• What to work on: From the first line of the entries below, reproduce everything exactly through the line with "Click the Print", and nothing more.
---
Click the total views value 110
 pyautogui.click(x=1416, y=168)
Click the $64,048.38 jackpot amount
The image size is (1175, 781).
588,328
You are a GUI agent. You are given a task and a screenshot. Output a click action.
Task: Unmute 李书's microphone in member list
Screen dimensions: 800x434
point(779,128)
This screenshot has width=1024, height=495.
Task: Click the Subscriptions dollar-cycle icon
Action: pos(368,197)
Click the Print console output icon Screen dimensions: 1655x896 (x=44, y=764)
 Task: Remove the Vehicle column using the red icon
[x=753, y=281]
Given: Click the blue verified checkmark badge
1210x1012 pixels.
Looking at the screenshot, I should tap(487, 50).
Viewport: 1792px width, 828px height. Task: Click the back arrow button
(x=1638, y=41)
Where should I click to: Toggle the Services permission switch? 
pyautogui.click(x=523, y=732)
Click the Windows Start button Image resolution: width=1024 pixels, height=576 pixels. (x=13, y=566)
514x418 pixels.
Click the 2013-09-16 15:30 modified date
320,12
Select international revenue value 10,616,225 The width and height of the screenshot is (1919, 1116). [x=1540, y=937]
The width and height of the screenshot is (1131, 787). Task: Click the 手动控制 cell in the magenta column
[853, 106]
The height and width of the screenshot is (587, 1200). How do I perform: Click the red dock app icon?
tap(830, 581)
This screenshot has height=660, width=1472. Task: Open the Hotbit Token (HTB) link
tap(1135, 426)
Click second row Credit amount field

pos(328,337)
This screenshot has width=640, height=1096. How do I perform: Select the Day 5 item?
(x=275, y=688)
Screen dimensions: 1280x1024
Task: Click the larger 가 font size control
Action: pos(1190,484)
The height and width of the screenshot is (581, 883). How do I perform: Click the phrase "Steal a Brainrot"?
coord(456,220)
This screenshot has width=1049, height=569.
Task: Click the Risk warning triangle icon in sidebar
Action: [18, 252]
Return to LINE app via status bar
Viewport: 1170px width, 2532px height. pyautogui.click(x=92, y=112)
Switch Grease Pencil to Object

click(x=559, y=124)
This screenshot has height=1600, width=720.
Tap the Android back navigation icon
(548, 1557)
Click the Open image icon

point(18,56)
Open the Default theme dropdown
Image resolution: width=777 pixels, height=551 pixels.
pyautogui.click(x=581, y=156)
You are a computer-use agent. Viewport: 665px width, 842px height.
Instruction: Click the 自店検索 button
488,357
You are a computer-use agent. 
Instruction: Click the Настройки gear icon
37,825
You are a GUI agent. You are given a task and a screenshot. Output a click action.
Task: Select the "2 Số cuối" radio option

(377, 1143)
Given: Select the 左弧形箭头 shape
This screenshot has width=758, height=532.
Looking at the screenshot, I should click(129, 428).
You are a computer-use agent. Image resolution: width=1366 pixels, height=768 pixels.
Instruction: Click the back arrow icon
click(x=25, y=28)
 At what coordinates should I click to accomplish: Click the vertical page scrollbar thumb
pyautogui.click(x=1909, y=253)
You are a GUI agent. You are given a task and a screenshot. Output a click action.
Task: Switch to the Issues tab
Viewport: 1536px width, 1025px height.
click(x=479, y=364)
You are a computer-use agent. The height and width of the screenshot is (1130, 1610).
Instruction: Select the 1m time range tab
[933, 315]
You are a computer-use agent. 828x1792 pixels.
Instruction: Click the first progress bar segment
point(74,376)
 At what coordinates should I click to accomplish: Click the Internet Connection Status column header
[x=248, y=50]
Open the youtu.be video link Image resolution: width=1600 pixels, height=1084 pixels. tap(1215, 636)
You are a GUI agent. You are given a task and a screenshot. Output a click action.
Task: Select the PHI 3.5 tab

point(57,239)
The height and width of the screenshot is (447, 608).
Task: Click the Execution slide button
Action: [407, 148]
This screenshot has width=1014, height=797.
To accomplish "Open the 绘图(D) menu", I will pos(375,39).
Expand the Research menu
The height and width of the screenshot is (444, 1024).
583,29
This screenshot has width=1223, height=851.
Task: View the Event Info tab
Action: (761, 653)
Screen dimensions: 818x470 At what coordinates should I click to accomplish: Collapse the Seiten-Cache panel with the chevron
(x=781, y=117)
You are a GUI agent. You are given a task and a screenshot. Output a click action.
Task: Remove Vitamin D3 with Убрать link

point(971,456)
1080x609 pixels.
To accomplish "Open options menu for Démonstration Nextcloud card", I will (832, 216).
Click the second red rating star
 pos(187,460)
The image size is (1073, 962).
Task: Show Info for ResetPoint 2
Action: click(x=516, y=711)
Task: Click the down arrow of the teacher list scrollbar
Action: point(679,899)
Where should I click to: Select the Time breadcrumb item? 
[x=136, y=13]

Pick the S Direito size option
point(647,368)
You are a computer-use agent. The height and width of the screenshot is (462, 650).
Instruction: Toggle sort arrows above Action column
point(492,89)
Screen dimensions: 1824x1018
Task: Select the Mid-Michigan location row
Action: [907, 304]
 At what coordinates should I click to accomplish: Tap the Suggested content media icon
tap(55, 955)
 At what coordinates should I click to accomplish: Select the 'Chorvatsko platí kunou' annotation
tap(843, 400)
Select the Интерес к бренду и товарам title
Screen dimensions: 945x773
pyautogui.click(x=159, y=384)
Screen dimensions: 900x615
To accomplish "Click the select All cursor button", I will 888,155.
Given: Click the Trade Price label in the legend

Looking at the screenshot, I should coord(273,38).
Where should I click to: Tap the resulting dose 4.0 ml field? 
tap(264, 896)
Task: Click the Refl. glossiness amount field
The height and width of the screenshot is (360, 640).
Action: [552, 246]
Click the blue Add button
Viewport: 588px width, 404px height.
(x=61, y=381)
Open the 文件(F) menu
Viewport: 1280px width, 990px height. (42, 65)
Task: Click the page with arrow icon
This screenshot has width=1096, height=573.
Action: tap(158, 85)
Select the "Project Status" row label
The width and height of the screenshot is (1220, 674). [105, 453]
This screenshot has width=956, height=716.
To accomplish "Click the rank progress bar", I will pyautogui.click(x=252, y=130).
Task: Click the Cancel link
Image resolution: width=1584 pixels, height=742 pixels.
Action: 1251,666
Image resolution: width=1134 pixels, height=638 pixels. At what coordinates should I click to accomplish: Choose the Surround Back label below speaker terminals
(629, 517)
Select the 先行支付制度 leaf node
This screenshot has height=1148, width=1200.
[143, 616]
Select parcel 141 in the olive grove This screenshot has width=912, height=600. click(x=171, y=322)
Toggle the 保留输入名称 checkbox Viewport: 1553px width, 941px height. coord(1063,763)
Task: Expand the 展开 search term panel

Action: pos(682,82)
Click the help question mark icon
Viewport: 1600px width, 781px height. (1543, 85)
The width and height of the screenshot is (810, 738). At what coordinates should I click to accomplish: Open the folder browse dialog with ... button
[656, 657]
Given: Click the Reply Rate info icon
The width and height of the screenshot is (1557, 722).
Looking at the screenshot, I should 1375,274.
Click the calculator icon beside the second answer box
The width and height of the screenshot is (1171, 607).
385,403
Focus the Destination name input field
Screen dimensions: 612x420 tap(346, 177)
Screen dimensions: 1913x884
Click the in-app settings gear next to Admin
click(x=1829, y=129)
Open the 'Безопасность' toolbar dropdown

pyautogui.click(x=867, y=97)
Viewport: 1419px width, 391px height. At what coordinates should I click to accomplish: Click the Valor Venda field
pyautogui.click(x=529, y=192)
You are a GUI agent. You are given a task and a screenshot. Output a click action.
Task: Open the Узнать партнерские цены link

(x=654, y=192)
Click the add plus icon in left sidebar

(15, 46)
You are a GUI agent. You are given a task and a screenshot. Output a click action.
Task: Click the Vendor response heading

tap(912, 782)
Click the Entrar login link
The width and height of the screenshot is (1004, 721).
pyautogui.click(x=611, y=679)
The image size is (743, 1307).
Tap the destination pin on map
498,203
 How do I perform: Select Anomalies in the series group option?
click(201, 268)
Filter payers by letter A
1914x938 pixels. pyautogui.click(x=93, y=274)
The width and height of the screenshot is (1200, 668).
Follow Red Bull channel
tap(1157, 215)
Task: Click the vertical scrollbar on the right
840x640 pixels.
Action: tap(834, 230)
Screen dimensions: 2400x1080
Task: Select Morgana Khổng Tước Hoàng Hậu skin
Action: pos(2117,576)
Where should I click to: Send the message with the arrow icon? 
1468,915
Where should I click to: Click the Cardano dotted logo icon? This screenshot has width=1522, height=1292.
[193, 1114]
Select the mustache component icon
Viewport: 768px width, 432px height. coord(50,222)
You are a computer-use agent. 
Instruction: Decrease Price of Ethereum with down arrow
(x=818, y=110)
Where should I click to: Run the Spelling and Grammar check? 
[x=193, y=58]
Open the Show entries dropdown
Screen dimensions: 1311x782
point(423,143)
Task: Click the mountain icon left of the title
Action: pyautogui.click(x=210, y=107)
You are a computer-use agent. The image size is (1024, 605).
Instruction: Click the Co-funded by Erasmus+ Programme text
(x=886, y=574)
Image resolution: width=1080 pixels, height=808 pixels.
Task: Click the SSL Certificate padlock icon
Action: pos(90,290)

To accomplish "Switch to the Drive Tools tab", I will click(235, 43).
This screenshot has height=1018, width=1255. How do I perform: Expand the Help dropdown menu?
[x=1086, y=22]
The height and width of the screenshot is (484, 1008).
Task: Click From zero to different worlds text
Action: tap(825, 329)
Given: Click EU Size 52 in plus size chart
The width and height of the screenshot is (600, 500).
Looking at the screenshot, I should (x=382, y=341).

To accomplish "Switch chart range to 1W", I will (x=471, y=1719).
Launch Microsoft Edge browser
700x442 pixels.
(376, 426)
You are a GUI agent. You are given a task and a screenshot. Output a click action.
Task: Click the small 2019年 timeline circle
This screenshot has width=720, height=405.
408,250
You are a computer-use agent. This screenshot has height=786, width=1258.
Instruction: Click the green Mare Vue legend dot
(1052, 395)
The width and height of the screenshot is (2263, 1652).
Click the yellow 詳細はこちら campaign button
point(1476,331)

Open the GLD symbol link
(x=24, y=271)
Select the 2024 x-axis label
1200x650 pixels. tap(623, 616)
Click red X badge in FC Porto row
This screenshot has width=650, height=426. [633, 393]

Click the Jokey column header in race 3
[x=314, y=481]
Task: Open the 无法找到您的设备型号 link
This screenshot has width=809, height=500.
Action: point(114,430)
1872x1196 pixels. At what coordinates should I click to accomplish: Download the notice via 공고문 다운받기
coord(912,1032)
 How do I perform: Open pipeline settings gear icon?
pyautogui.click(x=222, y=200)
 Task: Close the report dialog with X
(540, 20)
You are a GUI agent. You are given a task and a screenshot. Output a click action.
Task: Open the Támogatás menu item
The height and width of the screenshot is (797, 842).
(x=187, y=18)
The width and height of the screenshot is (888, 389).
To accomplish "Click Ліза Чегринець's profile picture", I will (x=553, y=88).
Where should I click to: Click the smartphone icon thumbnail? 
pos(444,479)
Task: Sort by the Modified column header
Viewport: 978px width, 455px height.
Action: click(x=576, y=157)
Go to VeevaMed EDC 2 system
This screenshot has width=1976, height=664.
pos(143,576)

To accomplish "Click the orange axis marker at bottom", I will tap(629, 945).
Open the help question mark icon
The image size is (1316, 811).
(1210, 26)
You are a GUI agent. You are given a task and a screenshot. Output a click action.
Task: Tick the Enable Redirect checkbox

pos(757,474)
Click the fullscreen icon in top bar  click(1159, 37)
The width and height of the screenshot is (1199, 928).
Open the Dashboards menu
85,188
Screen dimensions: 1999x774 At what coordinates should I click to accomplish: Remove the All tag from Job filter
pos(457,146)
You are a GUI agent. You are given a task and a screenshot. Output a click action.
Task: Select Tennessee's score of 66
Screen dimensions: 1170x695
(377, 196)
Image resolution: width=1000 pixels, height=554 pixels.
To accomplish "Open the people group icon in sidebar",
---
• Solution below:
Click the total views value 110
 pyautogui.click(x=1416, y=168)
Click the $64,048.38 jackpot amount
The image size is (1175, 781).
588,328
You are a GUI agent. You are given a task and a screenshot. Output a click action.
Task: Unmute 李书's microphone in member list
Screen dimensions: 800x434
point(779,128)
This screenshot has width=1024, height=495.
Task: Click the Subscriptions dollar-cycle icon
Action: pos(368,197)
Click the Print console output icon Screen dimensions: 1655x896 (x=44, y=764)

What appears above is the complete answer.